Assignment | Extract, exactly as written, the line that contains "Click the Inward option label" and all lines after it through the end of the records. Omit pictures.

Stored records |
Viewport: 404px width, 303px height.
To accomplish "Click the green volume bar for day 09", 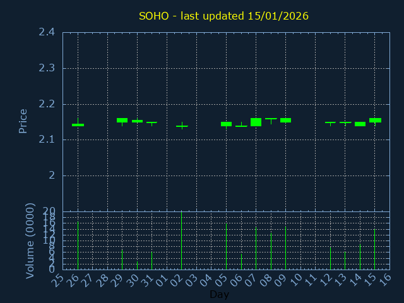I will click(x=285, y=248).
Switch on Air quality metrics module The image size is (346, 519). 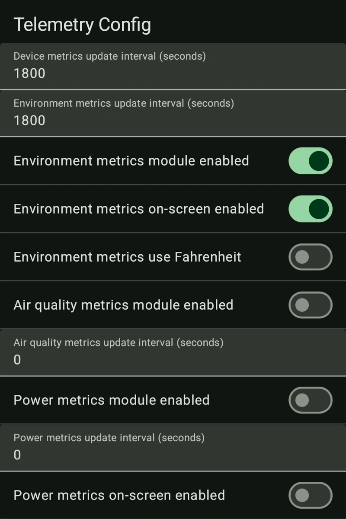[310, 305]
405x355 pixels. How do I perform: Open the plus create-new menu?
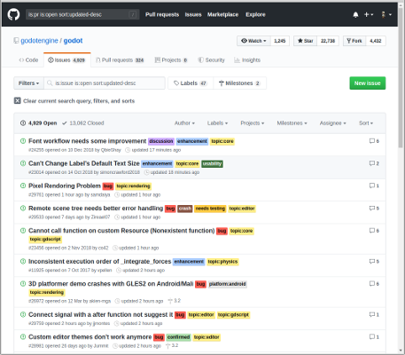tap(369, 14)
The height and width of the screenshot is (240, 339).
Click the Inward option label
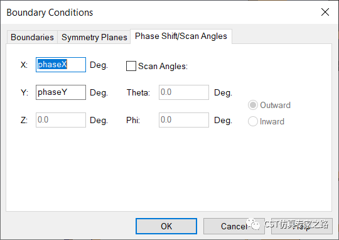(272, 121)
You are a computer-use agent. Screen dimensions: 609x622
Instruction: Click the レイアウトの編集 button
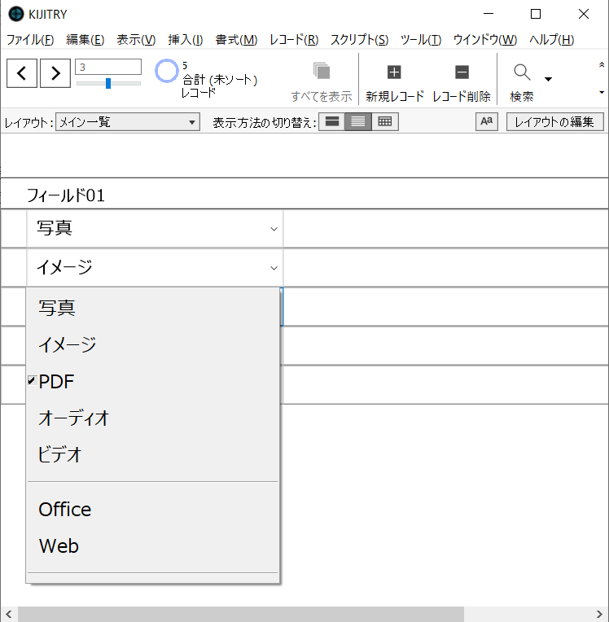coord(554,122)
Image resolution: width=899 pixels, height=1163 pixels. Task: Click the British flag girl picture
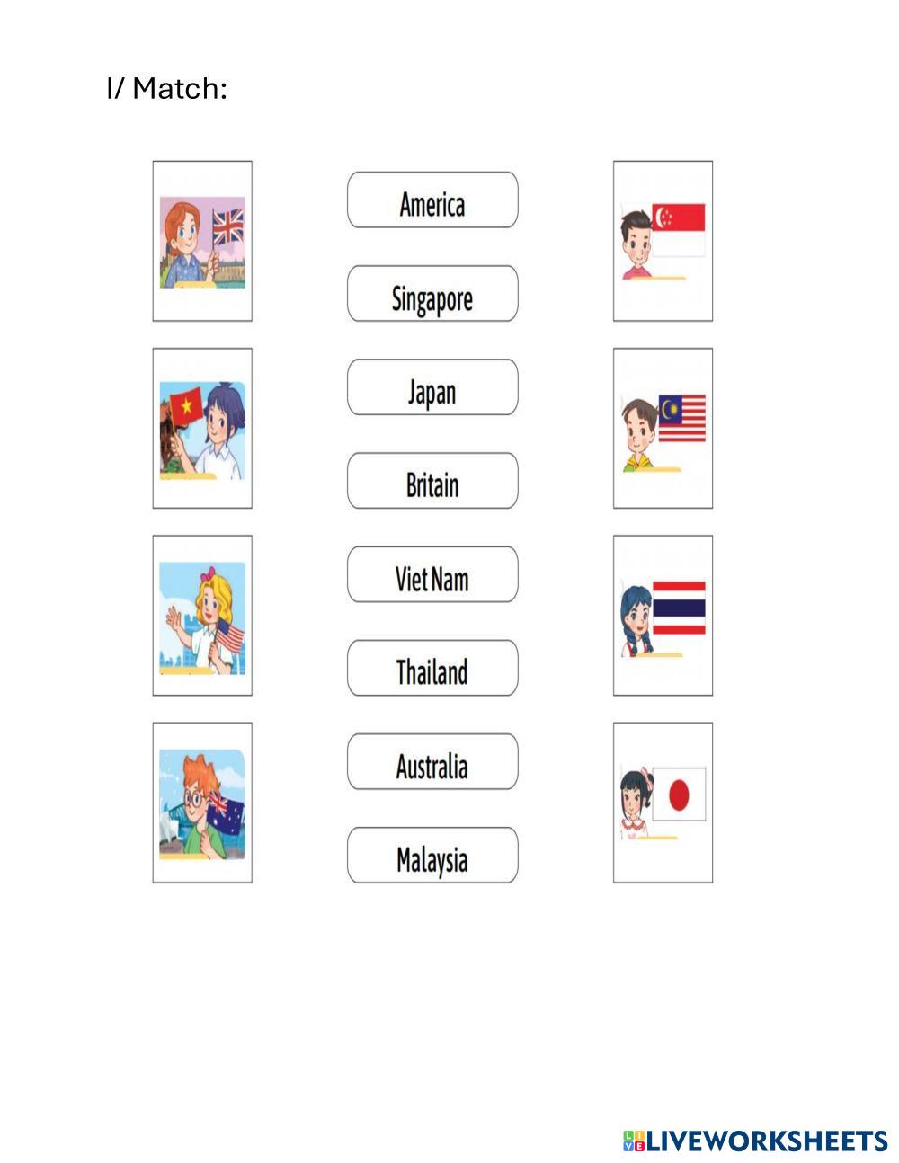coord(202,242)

Reply to the exercise |
Click the Inward option label
(272, 121)
You are a computer-use agent. Screen dimensions: 609x622
Instruction: Click the レイアウトの編集 button
coord(554,122)
Image resolution: width=899 pixels, height=1163 pixels. Task: Click the British flag girl picture
coord(202,242)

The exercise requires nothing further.